## Complete the following
A - Set down the stretch of the name-tag passage below from "But Larry kept" through "my name tag.", copying it word for word.
B - Answer these questions from the name-tag passage below, one a line:
(i) What name was on the narrator's name tag?
(ii) What did the man first called Larry say his name really was?
(iii) What cleverly served as his name tag sticker?

## Provided text
----

But Larry kept walking. I guess he didn't hear me.

"Larry!" I said, following behind and trying to keep up. "LARRY!"

Larry turned and looked at my name tag.

"Bruce," he smiled. "How are you doing?"

"I'm doing well," I replied. "How about you?"

"I'm doing pretty good," said Larry. "Except that my name's not Larry. It's Duane."

Oh, jeez. I suddenly wanted a concrete wall to bang my head on. I looked at the sticker on his shirt, and sure enough, in the smallest typeface imaginable for all of us aging, glasses-wearing, astigmatized and Lasik-repaired codgers, and under the senior class picture that cleverly served as his name tag sticker, was the name Duane.

"Of course," I thought to myself, the memories now flooding back. "His name has always been Duane."

Ed Alosi, myself, and Tom Schaeffer catch up. I was always the shortest.*
Well, I'm here to say that everything went flawlessly after that little faux pas. Duane and I had a quick chuckle over my memory lapse and we caught up. Then we caught up with Tom Schaeffer. And Kenny Miller. And Ed Alosi. And David Eisenhauer. And Diane Eckley. And Jim Scott. And Linda Yost. And Hannah Pennewell.

----

## Given records
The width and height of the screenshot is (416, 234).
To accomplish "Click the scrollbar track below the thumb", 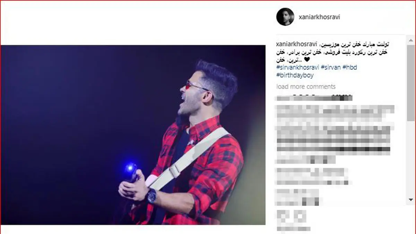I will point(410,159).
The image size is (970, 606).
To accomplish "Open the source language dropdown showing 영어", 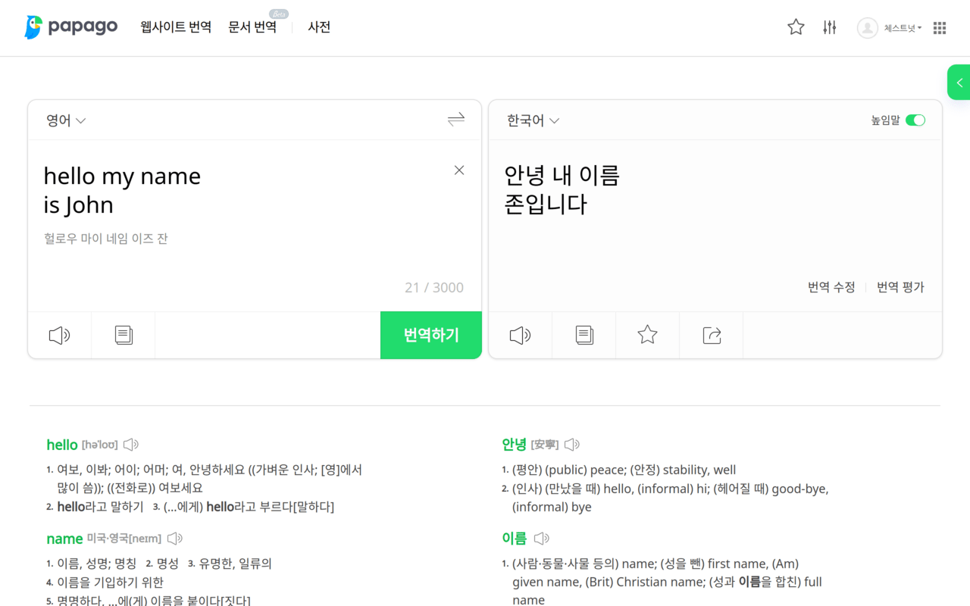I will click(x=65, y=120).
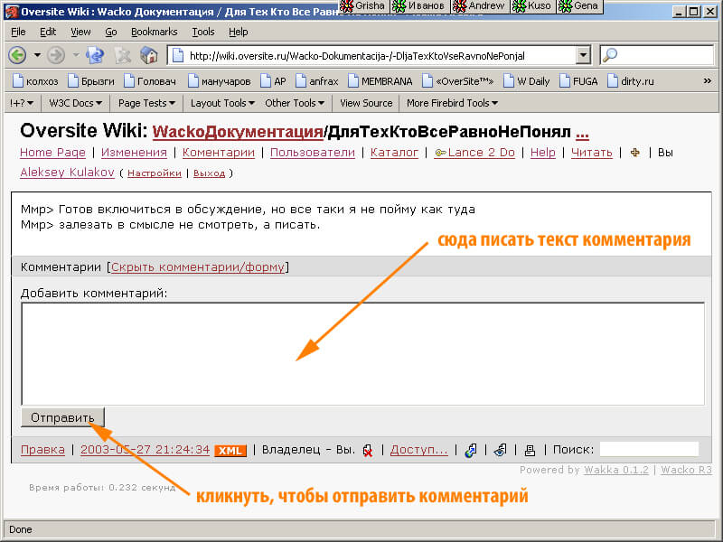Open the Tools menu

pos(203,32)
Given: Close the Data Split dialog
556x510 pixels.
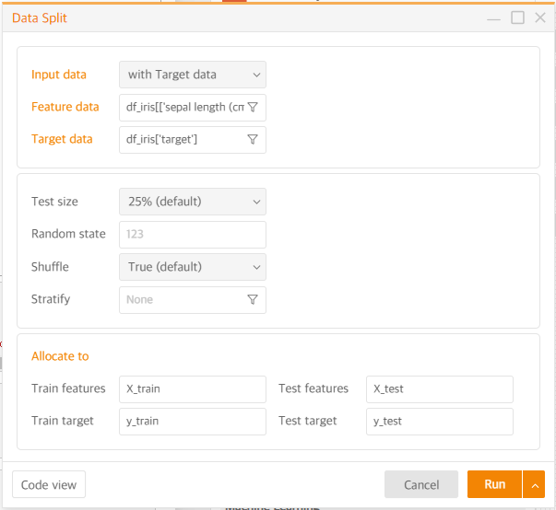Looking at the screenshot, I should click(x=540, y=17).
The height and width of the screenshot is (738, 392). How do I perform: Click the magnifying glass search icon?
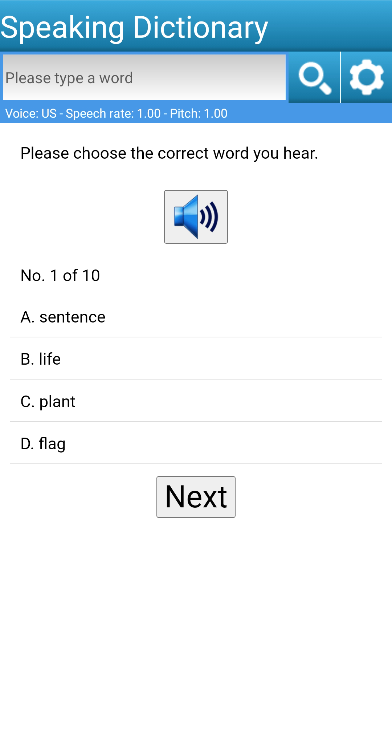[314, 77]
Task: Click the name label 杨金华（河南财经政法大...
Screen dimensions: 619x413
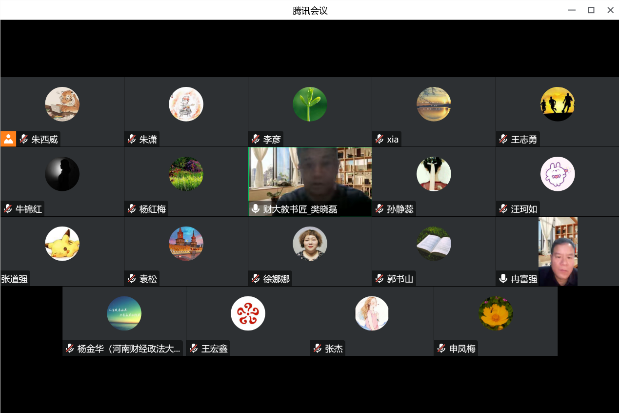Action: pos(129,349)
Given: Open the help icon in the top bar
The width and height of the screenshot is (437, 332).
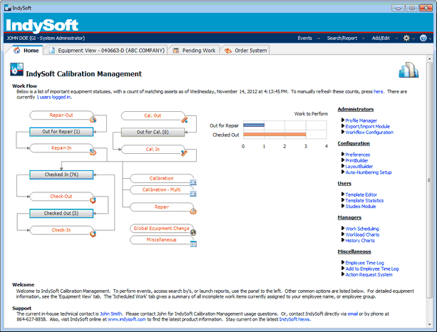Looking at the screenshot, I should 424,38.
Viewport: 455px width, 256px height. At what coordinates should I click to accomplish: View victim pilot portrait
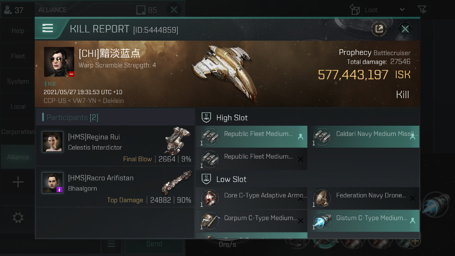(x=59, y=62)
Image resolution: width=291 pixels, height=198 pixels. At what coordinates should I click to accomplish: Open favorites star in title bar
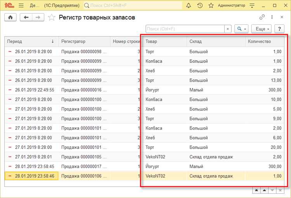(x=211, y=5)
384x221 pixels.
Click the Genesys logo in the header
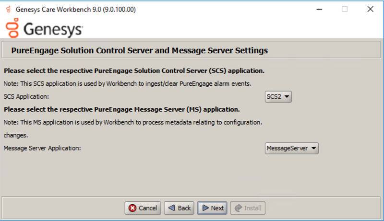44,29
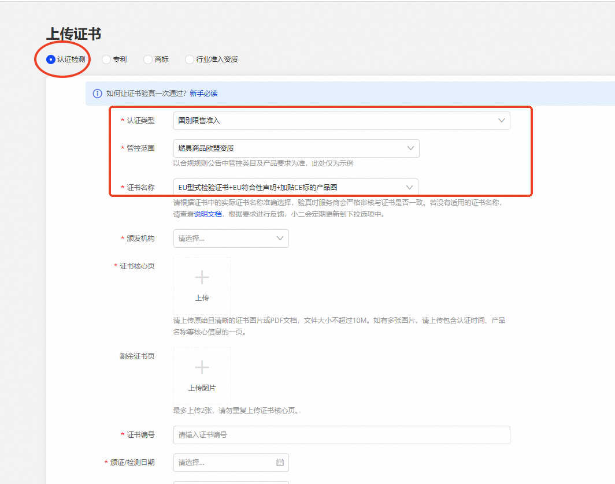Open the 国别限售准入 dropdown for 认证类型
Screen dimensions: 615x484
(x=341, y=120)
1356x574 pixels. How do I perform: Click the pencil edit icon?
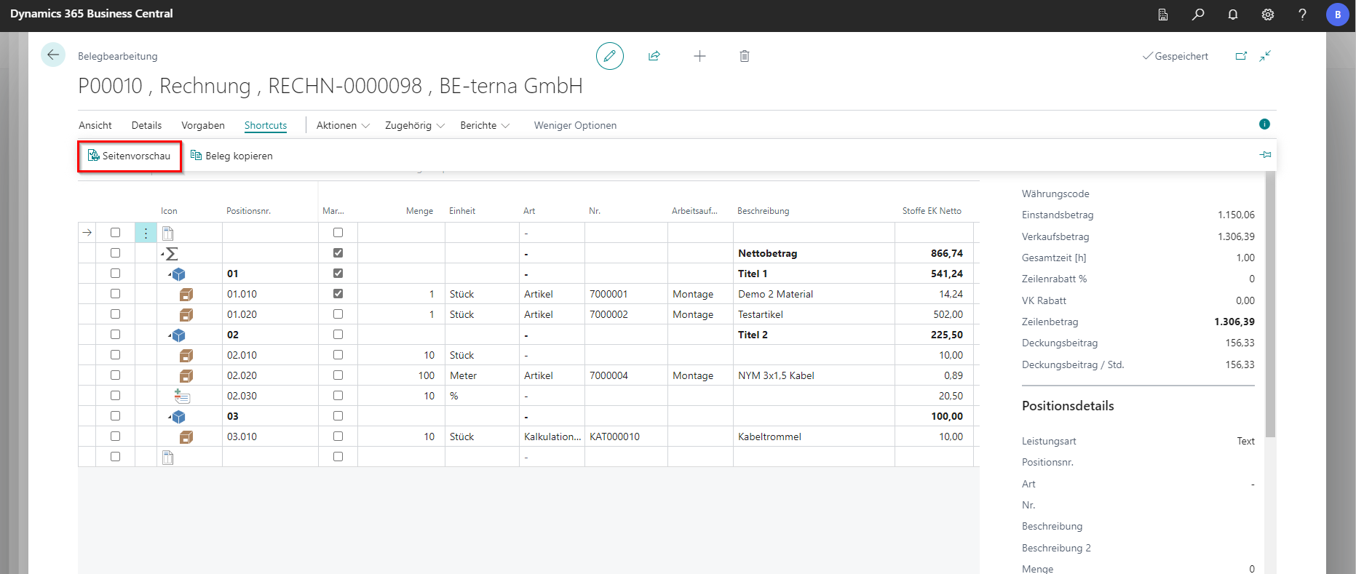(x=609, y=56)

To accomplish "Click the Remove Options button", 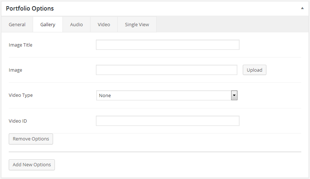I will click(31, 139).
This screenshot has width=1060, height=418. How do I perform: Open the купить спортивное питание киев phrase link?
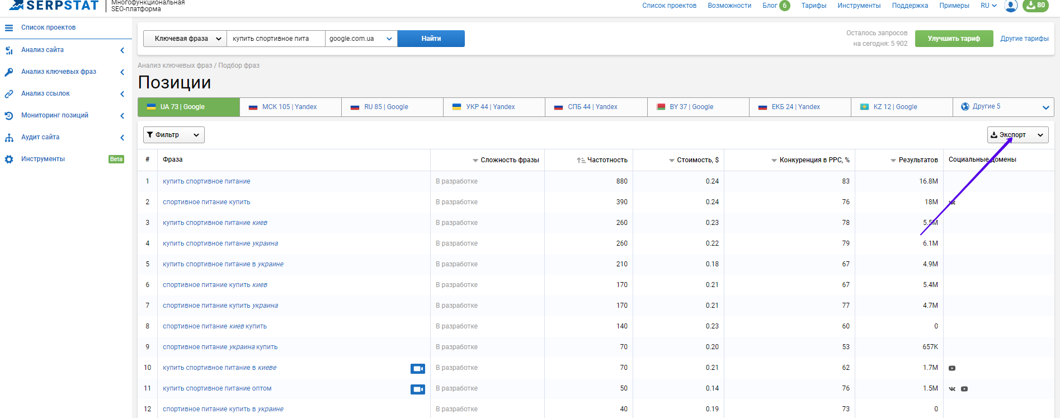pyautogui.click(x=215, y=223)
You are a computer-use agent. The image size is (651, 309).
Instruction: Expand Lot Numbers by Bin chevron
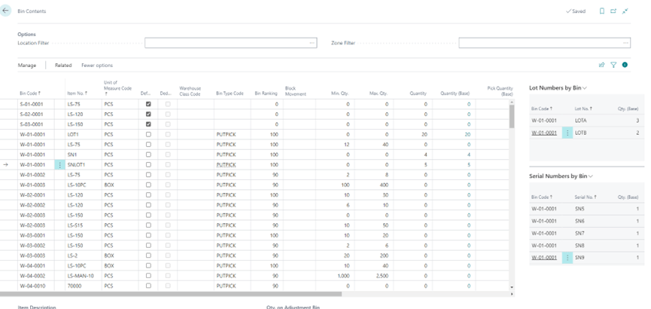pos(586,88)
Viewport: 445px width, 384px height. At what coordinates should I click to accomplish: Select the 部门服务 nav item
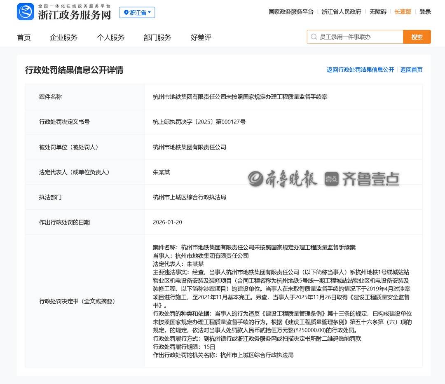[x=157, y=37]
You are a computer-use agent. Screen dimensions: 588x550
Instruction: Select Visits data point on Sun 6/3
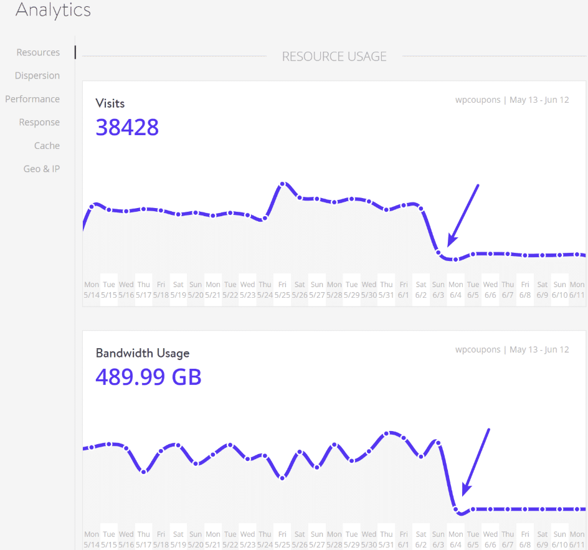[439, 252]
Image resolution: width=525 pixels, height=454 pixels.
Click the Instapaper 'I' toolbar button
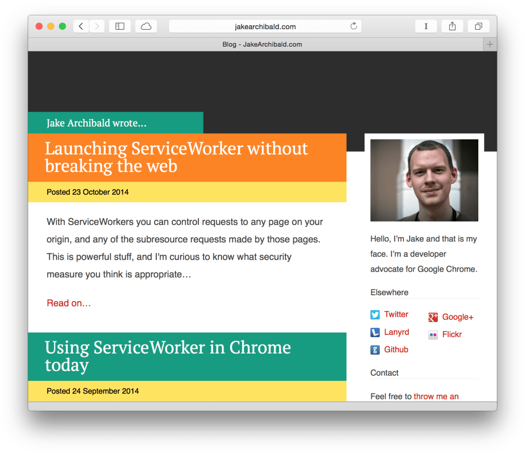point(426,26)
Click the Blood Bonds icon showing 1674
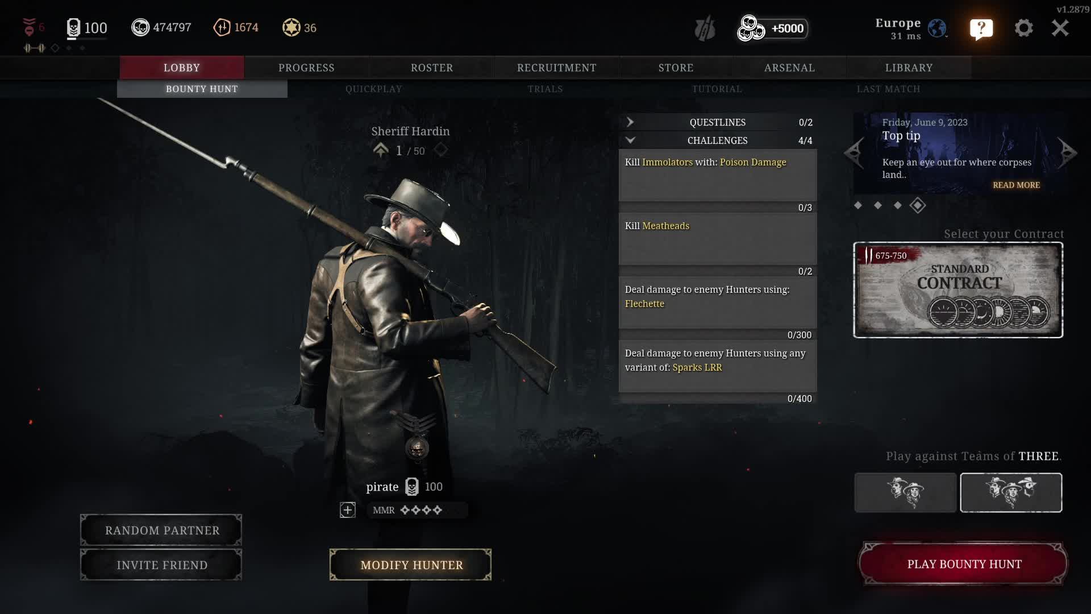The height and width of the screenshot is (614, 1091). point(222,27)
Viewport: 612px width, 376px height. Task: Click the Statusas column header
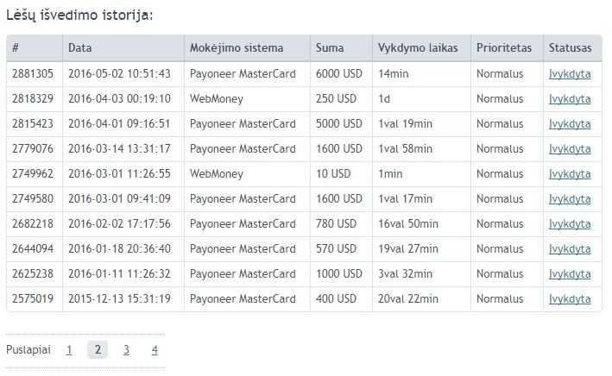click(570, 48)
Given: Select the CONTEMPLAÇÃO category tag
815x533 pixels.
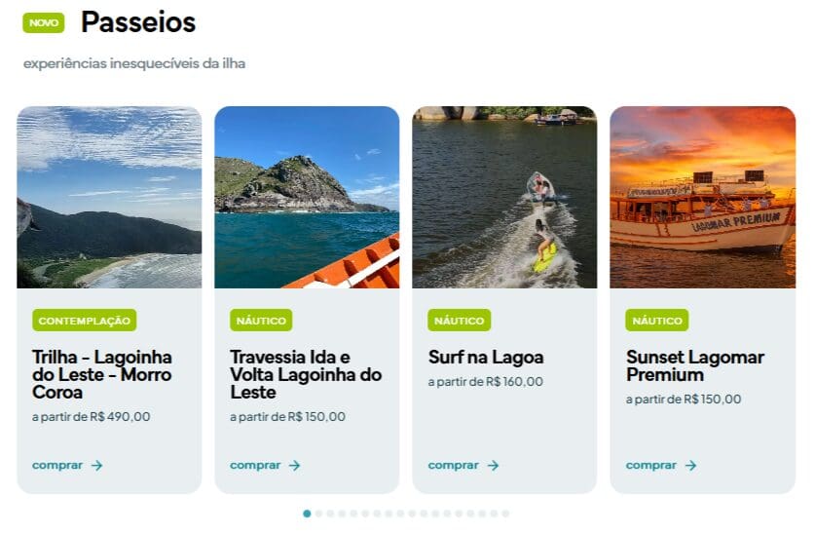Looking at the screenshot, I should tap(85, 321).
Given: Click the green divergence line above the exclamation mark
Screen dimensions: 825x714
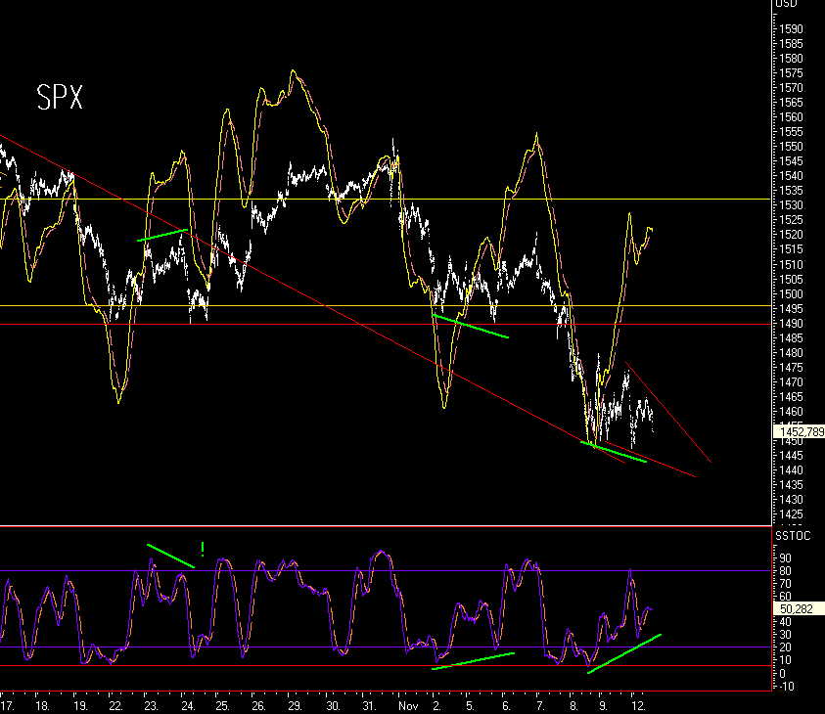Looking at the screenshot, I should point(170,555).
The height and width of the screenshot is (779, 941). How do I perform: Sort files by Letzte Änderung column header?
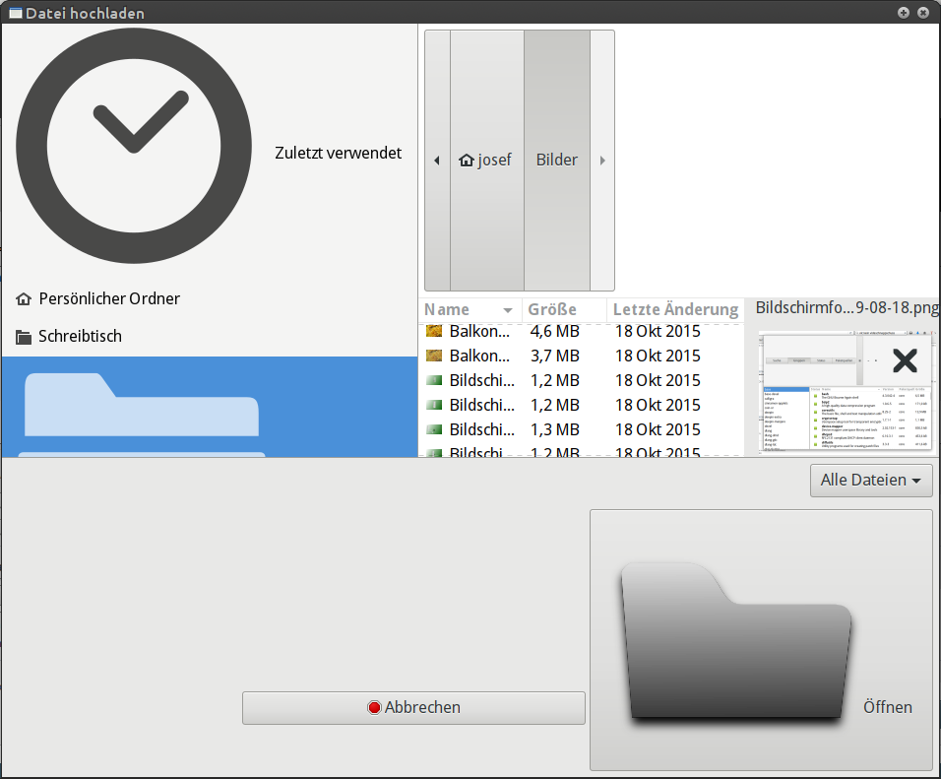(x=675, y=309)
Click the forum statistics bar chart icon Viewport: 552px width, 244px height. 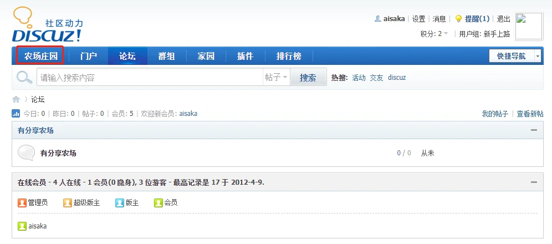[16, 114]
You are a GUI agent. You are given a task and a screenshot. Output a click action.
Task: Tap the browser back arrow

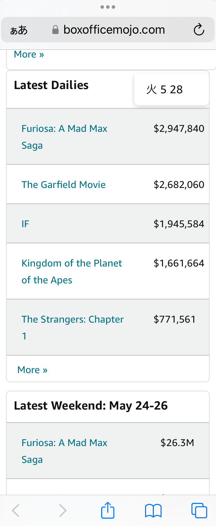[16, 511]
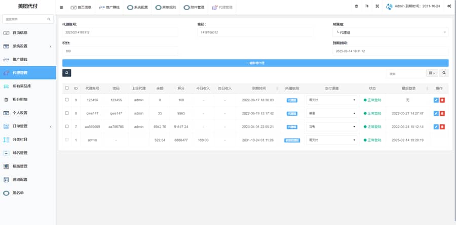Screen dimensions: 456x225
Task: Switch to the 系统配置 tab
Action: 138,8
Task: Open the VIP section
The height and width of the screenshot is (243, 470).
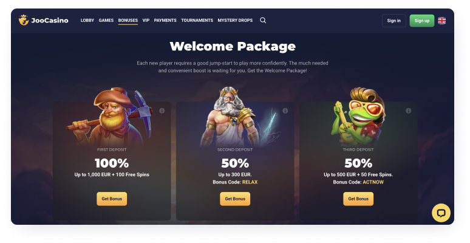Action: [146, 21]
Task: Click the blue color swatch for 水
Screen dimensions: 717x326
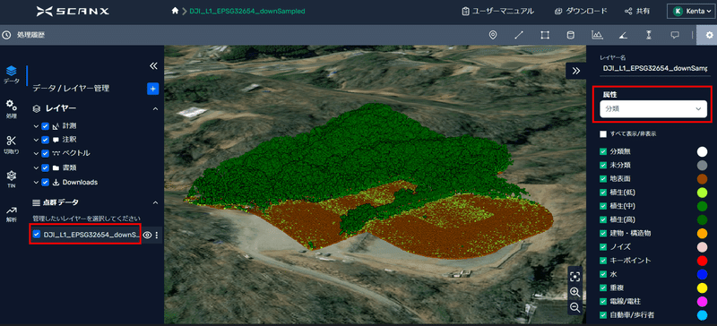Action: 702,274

----

## Answers by task
A -
But Larry kept walking. I guess he didn't hear me.

"Larry!" I said, following behind and trying to keep up. "LARRY!"

Larry turned and looked at my name tag.

B -
(i) Bruce
(ii) Duane
(iii) His senior class picture